E la Regione scopre quasi un miliardo di potenziali debiti
PESCARA. Di indefinito c’è solo la somma che la Regione dovrà sborsare per non avre bonificato la discariche (l’infrazione della Ue nei confronti dell’Italia è di 56milioni di euro). Per il resto il...
PESCARA. Di indefinito c’è solo la somma che la Regione dovrà sborsare per non avre bonificato la discariche (l’infrazione della Ue nei confronti dell’Italia è di 56milioni di euro).
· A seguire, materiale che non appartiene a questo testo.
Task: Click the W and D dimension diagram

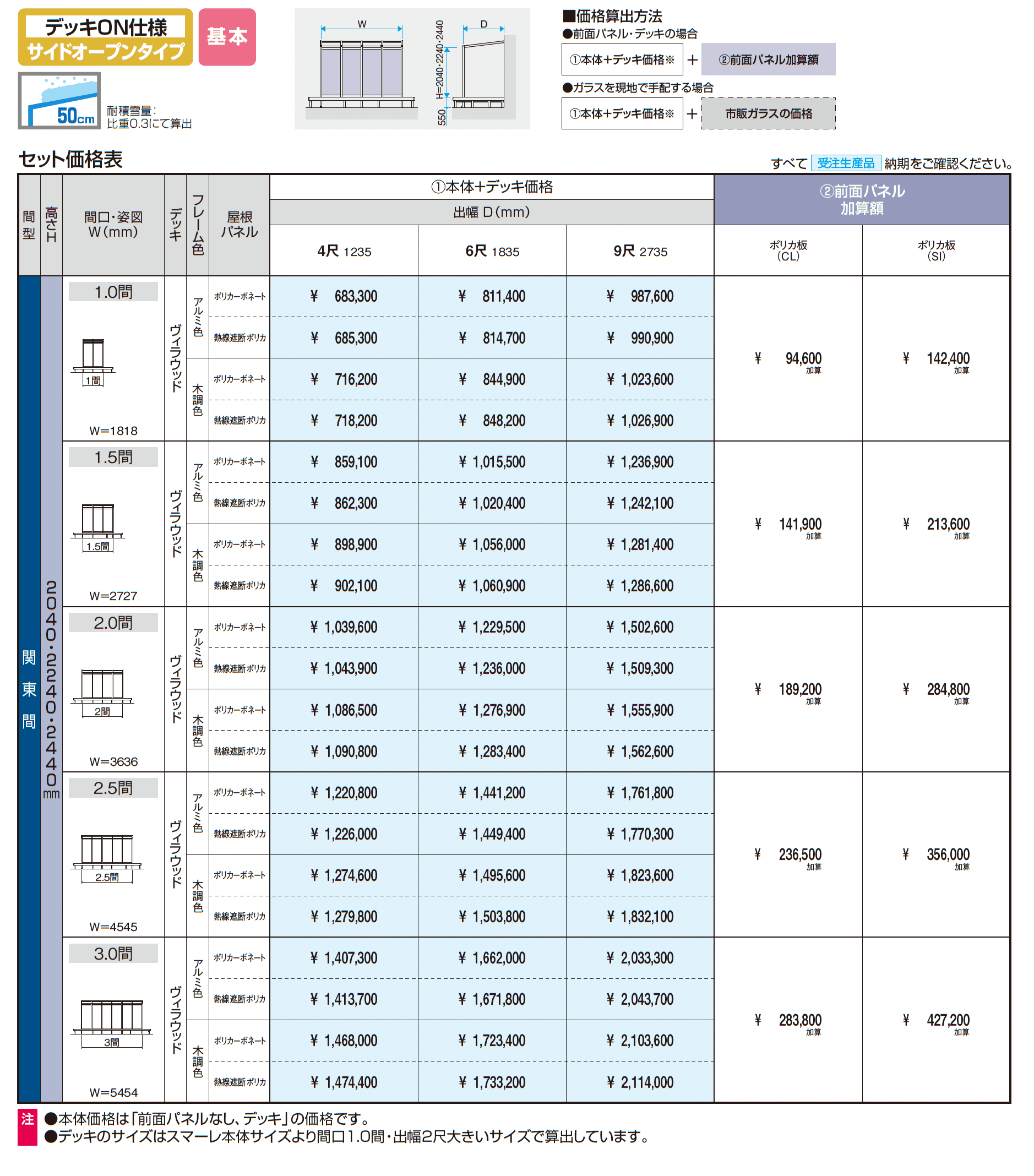Action: tap(412, 68)
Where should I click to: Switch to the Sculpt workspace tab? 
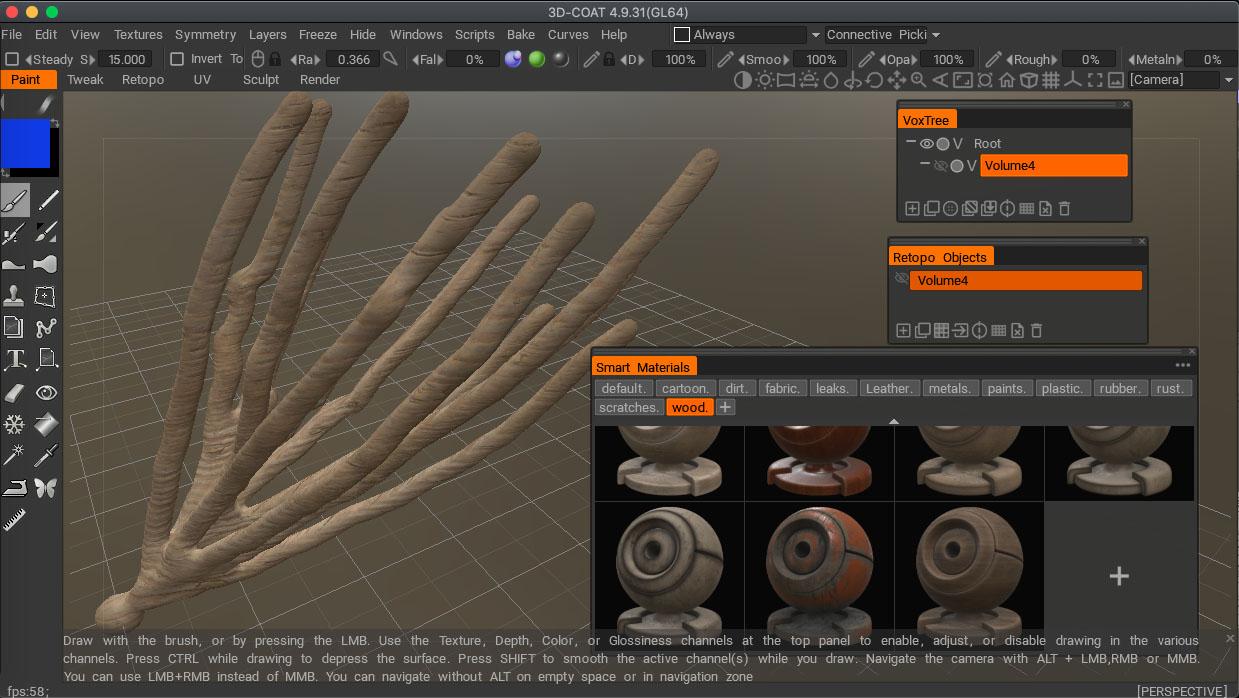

Per il resto il quadro è completo: un “curriculum vitae” della Regione dal quale risultano tutte le informazioni necessarie per affrontare e risolvere le problematiche di carattere economico-finanziario o di contenzioso, derivanti da pretese di terzi nei confronti della Regione.
Un debito potenziale, pari, alla fine dei conti, a 855.601.443,22 euro, e che adesso sarà sottoposto ad approfondimento e verifica da parte di un gruppo di lavoro appositamente costituito.
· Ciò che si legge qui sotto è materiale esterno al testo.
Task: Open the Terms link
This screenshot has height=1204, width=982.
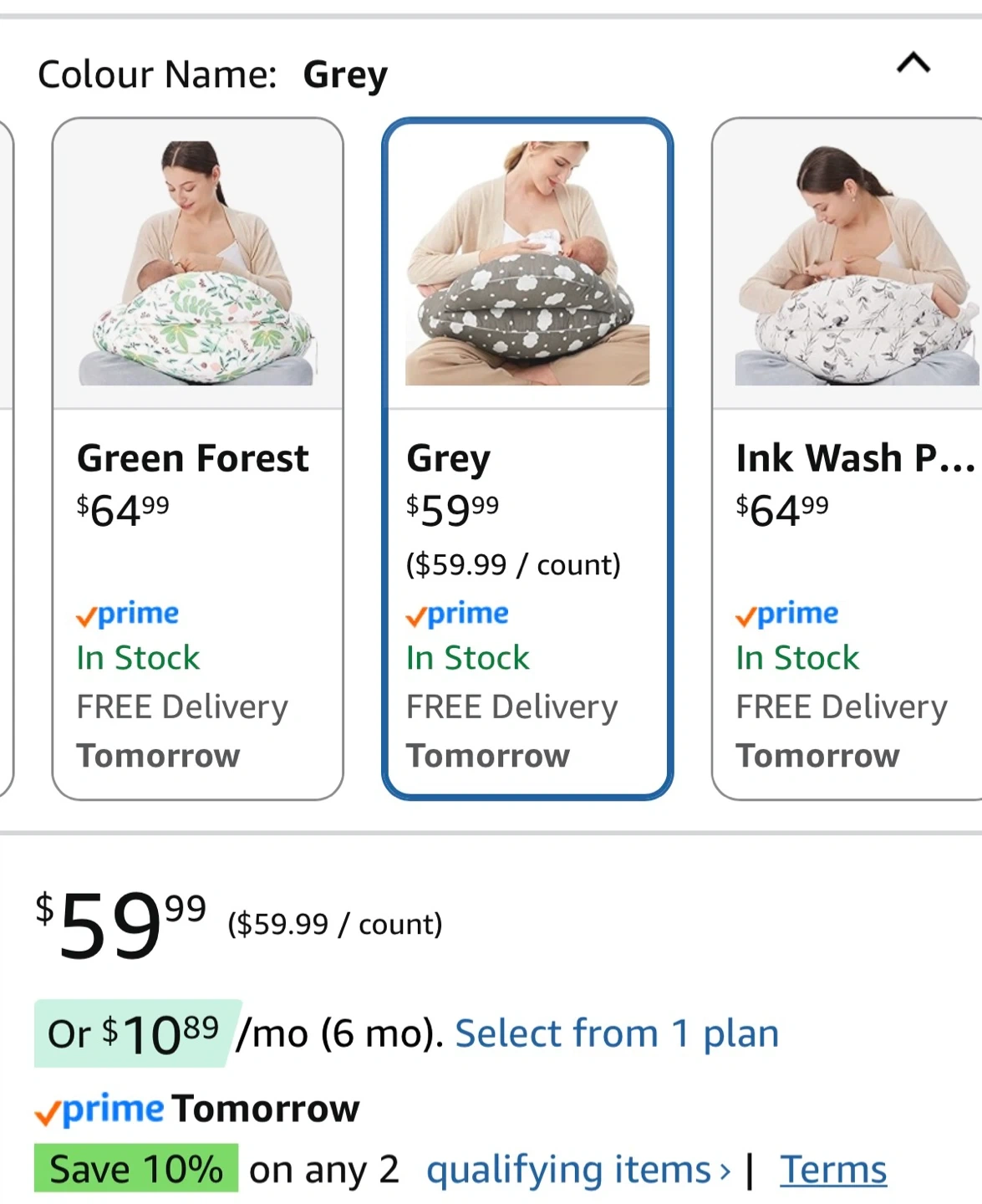Action: click(833, 1169)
La situazione delle posizioni “potenzialmente debitorie” era stata richiesta dal governatore al momento del suo insediamento non avendone trovata traccia nell’eredità lasciata dalla scorsa amministrazione di centrodestra.
In seguito alla direttiva, le direzioni e le strutture regionali sono state impegnate a produrre la dettagliata relazione, «da redigersi sotto forma di un quadro sinottico», si legge in una nota della Regione, «dal quale sia possibile evincere la consistenza precisa dell'esposizione debitoria dell'ente: ricorsi al Tar, cause penali, civili, contenziosi per lavori pubblici o con ex dipendenti
Ma quali sono le cifre più importanti di questa situazione? Dal Servizio genio civile si apprende ad esempio che sono pendenti richieste risarcitorie per danni da parte dei familiari delle vittime del terremoto pari a 12,5 milioni di euro ai quali vanno sommati oltre 3 milioni per debiti maturati per l’ospitalità resa agli sfollati nelle strutture alberghiere. La Regione dovrebbe rimborsare 2 milioni ai Comuni per le scorse elezioni regionali e altri 250 mila euro per il referendum sull’accorpamento di Pescara, Montesilvano e Spoltore. Per il ricorso avviato sulle Naiadi, Centro sportivo della Regione, il cui gestore chiede il rimborso spese per le opere sostenute come interventi di manutenzione straordinaria, sono previsti due milioni di euro. Quasi 1 milione di euro per i ricorsi davanti ai tribunali regionali di dipendenti Co.co.co che chiedono il riconoscimento del lavoro subordinato
Infine la Ria, la retribuzione individuale di anzianità, richiesta dagli impiegati regionali: 20 milioni, ma in questo caso a cancellarli è intervenuta la Cassazione.